■ **Records from a dataset**
····················
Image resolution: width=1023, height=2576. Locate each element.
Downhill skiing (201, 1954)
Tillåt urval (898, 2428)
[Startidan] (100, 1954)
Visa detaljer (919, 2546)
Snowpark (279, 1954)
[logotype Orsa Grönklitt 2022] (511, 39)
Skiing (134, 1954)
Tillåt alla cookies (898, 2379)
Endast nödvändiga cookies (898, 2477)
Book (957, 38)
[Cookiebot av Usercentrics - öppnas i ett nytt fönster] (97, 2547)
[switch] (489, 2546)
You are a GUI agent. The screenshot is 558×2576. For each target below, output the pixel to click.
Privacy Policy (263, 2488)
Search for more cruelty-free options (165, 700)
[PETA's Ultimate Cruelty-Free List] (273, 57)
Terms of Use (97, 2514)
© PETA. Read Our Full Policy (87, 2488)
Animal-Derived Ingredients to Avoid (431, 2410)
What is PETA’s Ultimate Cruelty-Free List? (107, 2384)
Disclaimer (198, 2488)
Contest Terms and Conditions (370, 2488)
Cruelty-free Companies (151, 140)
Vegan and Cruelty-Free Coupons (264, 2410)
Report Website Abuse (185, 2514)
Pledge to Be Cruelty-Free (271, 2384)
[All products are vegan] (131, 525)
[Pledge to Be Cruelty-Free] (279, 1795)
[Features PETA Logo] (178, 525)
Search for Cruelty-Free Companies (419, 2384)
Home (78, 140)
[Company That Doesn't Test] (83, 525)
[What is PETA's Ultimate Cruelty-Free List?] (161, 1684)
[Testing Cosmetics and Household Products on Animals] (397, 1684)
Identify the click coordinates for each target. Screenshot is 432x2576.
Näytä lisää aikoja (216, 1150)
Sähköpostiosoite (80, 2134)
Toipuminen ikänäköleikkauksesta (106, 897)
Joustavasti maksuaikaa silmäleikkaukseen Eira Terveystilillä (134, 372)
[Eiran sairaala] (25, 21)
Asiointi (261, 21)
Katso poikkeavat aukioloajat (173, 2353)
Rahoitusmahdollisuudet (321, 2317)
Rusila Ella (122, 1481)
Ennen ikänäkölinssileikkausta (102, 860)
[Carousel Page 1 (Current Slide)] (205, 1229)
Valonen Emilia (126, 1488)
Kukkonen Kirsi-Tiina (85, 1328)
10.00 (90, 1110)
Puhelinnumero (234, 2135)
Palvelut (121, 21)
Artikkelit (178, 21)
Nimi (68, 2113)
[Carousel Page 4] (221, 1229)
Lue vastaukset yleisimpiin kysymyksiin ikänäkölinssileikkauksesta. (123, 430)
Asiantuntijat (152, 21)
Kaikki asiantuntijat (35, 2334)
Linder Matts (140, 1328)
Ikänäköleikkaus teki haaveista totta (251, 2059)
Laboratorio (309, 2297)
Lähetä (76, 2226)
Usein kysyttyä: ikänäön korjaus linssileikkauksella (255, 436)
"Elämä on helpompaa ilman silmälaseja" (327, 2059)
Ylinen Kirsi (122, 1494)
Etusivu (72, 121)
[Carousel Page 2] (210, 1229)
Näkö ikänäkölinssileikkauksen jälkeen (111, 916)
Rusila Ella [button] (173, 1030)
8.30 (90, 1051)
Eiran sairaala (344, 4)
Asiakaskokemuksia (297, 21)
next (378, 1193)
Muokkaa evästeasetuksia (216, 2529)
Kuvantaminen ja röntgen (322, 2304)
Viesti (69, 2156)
····················
■ **What the exercise asks**
Copy exactly the stretch of data above from the line with "Visa detaljer (919, 2546)" through the line with "[Testing Cosmetics and", and omit all other lines.

■ **Result of the exercise**
Visa detaljer (919, 2546)
Snowpark (279, 1954)
[logotype Orsa Grönklitt 2022] (511, 39)
Skiing (134, 1954)
Tillåt alla cookies (898, 2379)
Endast nödvändiga cookies (898, 2477)
Book (957, 38)
[Cookiebot av Usercentrics - öppnas i ett nytt fönster] (97, 2547)
[switch] (489, 2546)
You are a GUI agent. The screenshot is 558×2576. For each target below, output the pixel to click.
Privacy Policy (263, 2488)
Search for more cruelty-free options (165, 700)
[PETA's Ultimate Cruelty-Free List] (273, 57)
Terms of Use (97, 2514)
© PETA. Read Our Full Policy (87, 2488)
Animal-Derived Ingredients to Avoid (431, 2410)
What is PETA’s Ultimate Cruelty-Free List? (107, 2384)
Disclaimer (198, 2488)
Contest Terms and Conditions (370, 2488)
Cruelty-free Companies (151, 140)
Vegan and Cruelty-Free Coupons (264, 2410)
Report Website Abuse (185, 2514)
Pledge to Be Cruelty-Free (271, 2384)
[All products are vegan] (131, 525)
[Pledge to Be Cruelty-Free] (279, 1795)
[Features PETA Logo] (178, 525)
Search for Cruelty-Free Companies (419, 2384)
Home (78, 140)
[Company That Doesn't Test] (83, 525)
[What is PETA's Ultimate Cruelty-Free List?] (161, 1684)
[Testing Cosmetics and Household Products on Animals] (397, 1684)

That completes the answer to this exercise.